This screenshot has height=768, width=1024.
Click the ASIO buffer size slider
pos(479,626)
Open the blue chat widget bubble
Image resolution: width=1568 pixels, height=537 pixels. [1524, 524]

== Set exercise ==
Rewrite the entries with "slider" replaced by "fader", keeping everything else unchanged.

== Output for this task ==
This screenshot has height=768, width=1024.
Click the ASIO buffer size fader
pos(479,626)
Open the blue chat widget bubble
Image resolution: width=1568 pixels, height=537 pixels. [1524, 524]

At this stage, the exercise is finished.